Texto proporcionado:
Alfredo Cardona Tobòn
En la parte alta de Pereira,
entre el Santuario de Fauna y Flora Otún Quimbaya y el parque Natural de los
Nevados, serpentea la quebrada La Lorena en medio de un bosque de pinos sin
guaguas ni guatines, sin osos y sin barranqueros.
Antes era un riachuelo tormentoso
que se despeñaba desde las estribaciones del nevado Santa Isabel; ahora es un
hilo anémico de agua que no es ni
la sombra de lo que fue cuando a lado y lado de sus orillas se extendía un
monte de yarumos blancos, cedros negros, caimos, sietecueros y rapabarbas donde
pululaban todo tipo de animales silvestres.
En ese silencioso bosque de pinos
tampoco hay gente; pues para proteger el agua que se fue, la flora que existía
y la fauna que convivía con los labriegos, los
sabios de escritorio decidieron que tenían que sacar a los labriegos
que vivían por los lados de La Lorena.
TESTIMONIO DE UN COLONO
Don Orlandy Loaiza es un
tolimense menudo, moreno, de manos callosas, sombrero, sonrisa franca y con un
mundo de recuerdos. Es uno de los exiliados del páramo y para que el pasado no se escape y se pierda
en la inconsciencia de los años viejos, ha tenido el cuidado de anotar su
historia en un cuaderno donde con letras garrapatudas de un labriego que apenas
cursó tres meses de escuela, está plasmada la lucha y la tragedia de una
comunidad.
En el Cine Club del corregimiento
de La Florida, y por intermedio de su propietario Diego Hoyos, tuve la oportunidad de hablar con don Orlandy Loaiza. Entre sorbo y sorbo de café y sin que le
importara el tiempo me contó que en los
años cincuenta del siglo pasado el gobierno de Rojas Pinilla arrasó las veredas
del Líbano, Tolima, con el objeto de reducir las guerrillas liberales.
Para salvar la vida, dieciocho
familias campesinas lideradas por don Miguel Loiza, padre de don Orlandy, bordearon la población de Murillo y por
trochas solitarias se desplazaron por el espinazo de la cordillera en busca de
un lugar donde vivir lejos de la amenaza oficial. Pasaron por un costado del
nevado del Ruiz y continuaron avanzando entre espartillos y cortaderas hasta
que más abajo del nevado de Santa Isabel encontraron una montaña virgen, que
apenas estaba tocada por dos familias
antioqueñas.

Filas de datos:
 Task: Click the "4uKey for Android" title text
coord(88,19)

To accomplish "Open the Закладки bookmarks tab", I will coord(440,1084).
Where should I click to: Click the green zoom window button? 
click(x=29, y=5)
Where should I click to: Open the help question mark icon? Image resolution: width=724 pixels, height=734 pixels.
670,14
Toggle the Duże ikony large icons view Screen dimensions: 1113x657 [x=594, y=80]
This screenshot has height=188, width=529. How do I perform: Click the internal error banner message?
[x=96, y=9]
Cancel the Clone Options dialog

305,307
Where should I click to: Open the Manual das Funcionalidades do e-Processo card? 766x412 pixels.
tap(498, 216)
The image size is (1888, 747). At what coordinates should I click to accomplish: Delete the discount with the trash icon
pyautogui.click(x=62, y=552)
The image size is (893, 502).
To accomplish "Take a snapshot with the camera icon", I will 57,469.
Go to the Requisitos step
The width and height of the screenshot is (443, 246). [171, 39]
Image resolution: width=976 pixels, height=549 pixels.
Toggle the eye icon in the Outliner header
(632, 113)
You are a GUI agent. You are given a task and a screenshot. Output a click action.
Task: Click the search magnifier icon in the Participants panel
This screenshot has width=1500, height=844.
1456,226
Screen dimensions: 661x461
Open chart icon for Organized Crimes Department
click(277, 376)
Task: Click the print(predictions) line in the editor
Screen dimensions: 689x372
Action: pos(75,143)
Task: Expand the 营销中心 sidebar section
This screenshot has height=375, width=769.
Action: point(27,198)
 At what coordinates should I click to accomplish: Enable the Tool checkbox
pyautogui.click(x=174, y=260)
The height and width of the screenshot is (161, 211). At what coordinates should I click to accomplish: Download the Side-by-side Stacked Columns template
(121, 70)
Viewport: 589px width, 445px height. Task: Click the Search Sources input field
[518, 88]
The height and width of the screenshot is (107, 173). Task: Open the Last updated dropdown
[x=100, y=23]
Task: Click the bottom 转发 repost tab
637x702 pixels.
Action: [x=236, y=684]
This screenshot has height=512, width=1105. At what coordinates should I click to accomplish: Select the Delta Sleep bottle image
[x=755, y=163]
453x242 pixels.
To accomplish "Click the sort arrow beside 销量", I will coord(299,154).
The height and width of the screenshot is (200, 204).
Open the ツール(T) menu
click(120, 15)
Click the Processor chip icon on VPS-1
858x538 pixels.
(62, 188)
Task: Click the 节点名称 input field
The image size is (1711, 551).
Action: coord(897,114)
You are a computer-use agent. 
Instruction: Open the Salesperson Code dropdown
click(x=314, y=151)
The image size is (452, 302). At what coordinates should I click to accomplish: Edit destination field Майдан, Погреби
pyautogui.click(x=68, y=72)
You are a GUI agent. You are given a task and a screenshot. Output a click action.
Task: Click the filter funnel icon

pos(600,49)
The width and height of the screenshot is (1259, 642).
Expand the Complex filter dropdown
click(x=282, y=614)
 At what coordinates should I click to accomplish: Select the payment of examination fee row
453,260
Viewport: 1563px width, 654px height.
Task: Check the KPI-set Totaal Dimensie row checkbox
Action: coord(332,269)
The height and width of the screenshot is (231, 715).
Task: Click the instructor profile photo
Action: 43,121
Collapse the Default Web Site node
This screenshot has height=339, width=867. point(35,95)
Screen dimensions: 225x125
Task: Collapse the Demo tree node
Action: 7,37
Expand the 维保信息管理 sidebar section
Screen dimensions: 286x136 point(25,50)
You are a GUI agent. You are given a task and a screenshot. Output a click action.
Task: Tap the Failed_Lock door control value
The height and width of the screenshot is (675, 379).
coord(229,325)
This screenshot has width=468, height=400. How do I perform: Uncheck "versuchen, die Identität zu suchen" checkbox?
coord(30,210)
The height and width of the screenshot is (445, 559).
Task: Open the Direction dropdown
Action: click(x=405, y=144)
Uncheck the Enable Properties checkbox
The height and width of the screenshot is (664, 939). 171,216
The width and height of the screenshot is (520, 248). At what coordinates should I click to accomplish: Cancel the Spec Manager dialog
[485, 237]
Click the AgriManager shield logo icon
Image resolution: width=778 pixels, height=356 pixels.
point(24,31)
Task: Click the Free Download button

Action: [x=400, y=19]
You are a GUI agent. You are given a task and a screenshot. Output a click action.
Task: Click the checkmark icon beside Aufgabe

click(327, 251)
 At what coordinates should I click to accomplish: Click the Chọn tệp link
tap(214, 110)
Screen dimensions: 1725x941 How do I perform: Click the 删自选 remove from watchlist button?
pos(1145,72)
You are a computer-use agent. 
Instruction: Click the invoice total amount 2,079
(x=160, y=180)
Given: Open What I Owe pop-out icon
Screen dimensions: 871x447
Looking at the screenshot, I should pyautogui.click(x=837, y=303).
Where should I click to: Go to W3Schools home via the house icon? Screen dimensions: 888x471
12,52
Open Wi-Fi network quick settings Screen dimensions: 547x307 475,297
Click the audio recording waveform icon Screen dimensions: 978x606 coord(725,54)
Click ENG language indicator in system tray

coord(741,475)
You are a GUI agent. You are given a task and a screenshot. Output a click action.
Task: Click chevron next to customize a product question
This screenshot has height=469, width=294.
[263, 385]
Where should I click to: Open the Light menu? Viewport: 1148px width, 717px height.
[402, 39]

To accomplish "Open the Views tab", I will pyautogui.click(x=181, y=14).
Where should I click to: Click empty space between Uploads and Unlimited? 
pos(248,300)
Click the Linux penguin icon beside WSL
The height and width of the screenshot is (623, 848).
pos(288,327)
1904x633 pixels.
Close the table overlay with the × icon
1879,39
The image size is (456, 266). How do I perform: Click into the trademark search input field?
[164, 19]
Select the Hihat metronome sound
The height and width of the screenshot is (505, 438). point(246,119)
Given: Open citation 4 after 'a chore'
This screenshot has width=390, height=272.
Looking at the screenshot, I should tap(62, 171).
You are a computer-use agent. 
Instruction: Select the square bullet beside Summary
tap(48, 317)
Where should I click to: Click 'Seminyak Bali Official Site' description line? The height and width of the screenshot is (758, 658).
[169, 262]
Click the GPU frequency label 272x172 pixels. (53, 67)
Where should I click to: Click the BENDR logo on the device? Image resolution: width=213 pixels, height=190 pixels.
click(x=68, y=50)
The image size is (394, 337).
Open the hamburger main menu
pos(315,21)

Tareas del ejercicio:
1) De acuerdo con el texto sobre la quebrada La Lorena, ¿por qué las dieciocho familias campesinas que encabezaba el padre de don Orlandy dejaron el Líbano? Responde en una a tres oraciones.
2) Prolonga el texto sobre la quebrada La Lorena desde su última oración.

Respuestas dadas:
1) Se marcharon para salvar la vida. En los años cincuenta del siglo pasado, el gobierno de Rojas Pinilla arrasó las veredas del Líbano, Tolima, para reducir las guerrillas liberales. Por eso las familias cruzaron la cordillera en busca de un lugar donde vivir lejos de la amenaza oficial.

2)
A lado y lado de la quebrada La
Lorena los recién llegados trazaron linderos y en las cuchillitas en cada
ribera del riachuelo tumbaron monte,
sembraron maíz y fríjol y levantaron sus viviendas. No tenían clavos ni
bisagras, carecían de cemento y ladrillos, pero contaban con el monte, llevaban
herramientas y el deseo de salir adelante en una tierra sin policías ni
soldados, sin jueces ni gobierno que los persiguieran.
Con tablas amarradas a los parales con bejucos
tripeperro construyeron las casas que
techaron con astillas de cascarillo; por trochas pudieron llevar las reses normadas que
no les robó la tropa, al igual que unos marranos y algunas gallinas; en los
abiertos sembraron cocuy y el carbón de las derribas calcinadas permitió a
los colonos mantener prendidos los
fogones de piedra.
En esa forma, entre ilusiones y
privaciones nació el pueblito de La Albania con mujeres de falda larga,
pañolones, algunas con sombrero y largas trenzas… fue una fundación de
tolimenses y gente del altiplano cundiboyacense. En La Albania no hubo capilla,
pero sí un amplio salón donde doña Bertilda, que era la que tenía el
conocimiento, enseñaba, escribía las cartas
y los memoriales de los vecinos
UN VIVO RECUERDO
En una hoja de papel Don Orlandy
Loiza hizo un croquis de La Albania. Era un pueblito con dos calles, a lado y
lado de la quebrada La Lorena, cada una de ellas empinada en la cumbre de una
pequeña cuchilla. A medida que iba señalando la posición de las casas iba
describiendo a los moradores, era asombroso
como en la memoria de un niño
queda plasmada toda una comunidad.
“Aquí estaba la Casa Verde, al pasar la cañada- dice don Orlandy- al
frente había un pino que silbaba con el viento. En este punto estaba la
que llamaban la Casualidad, más arriba
la de don Emiliano Salinas un señor muy formalito que tenía dos vacas, un
caballo y una marranita patibajita que arrastraba la barriga por el barro y dejaba la huella por donde
pasaba; luego la de doña Aminta Herrera y la de don Manuel Galeano, un señor
del Líbano de voz gangosa que jamás
decía una mala palabra…. Por la otra cuchilla doña Soledad levantó su casa de
astilla, ella era la partera del pueblo, atendía a la hora que la llamaran; a
veces bajaban de la montaña a altas horas de la noche y doña Soledad salía a
atender el caso alumbrando el camino con un coco parrandero que era un tarro de
galletas con una vela adentro”.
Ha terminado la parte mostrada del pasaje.